- [EXERCISE INPUT]
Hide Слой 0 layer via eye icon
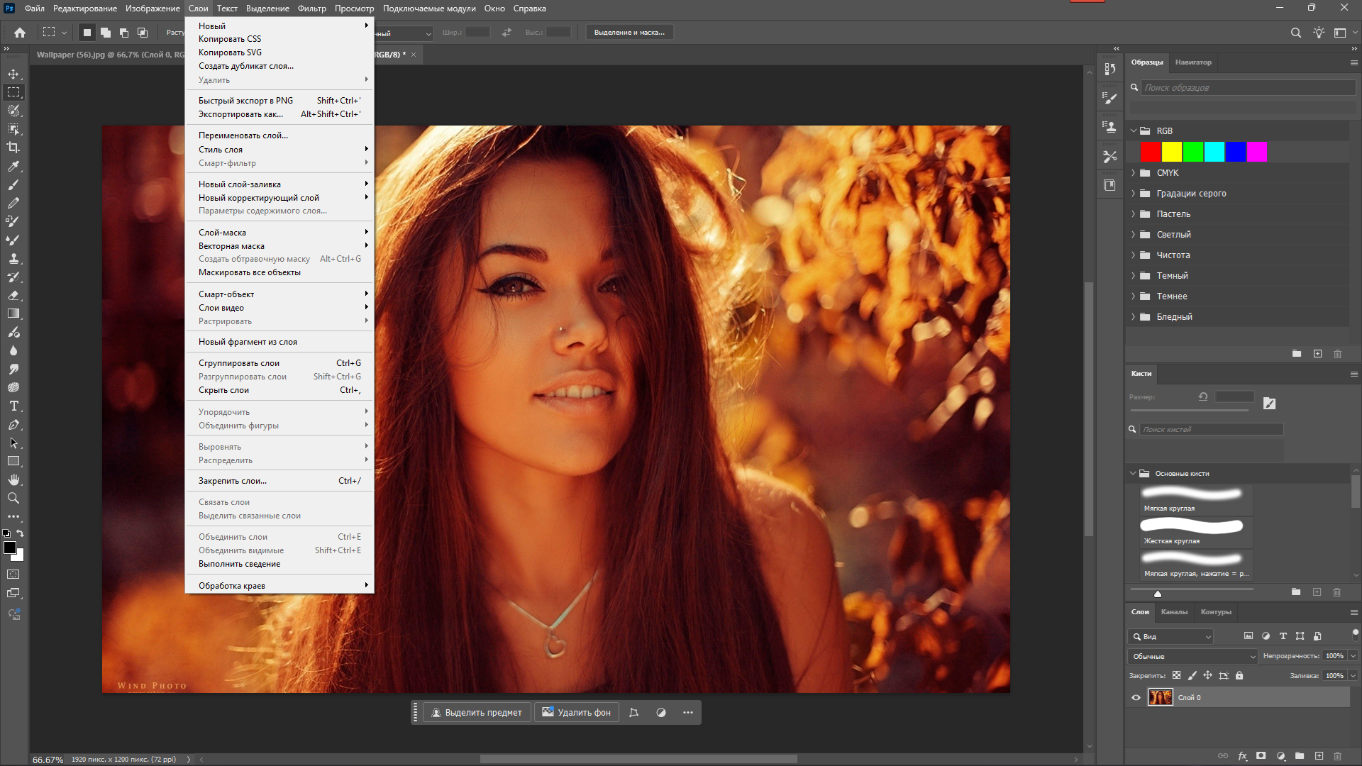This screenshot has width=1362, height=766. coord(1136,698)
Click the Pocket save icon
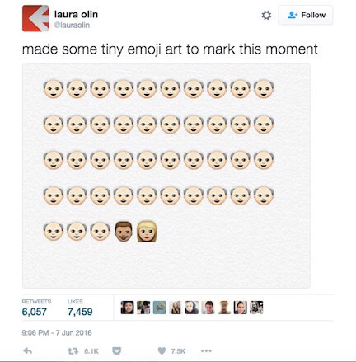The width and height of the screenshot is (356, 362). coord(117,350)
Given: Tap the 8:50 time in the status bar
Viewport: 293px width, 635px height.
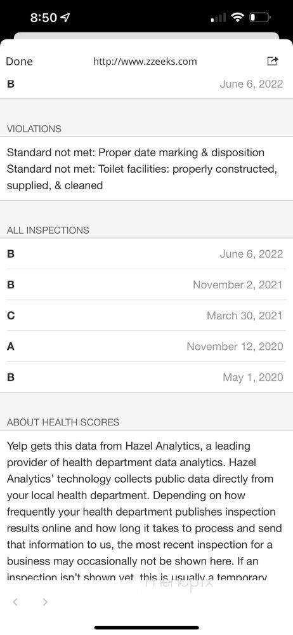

- [SHORT PROBLEM]
Could you rewrite the lines above with "icon" changed to "button" wherever it occurs, leaving everything else the same and omitting the pictures?

- [COMPLETED TASK]
Hide Слой 0 layer via eye button
This screenshot has width=1362, height=766. coord(1136,698)
Click the Pocket save button
The width and height of the screenshot is (356, 362). coord(117,350)
Given: Tap the 8:50 time in the status bar
Viewport: 293px width, 635px height.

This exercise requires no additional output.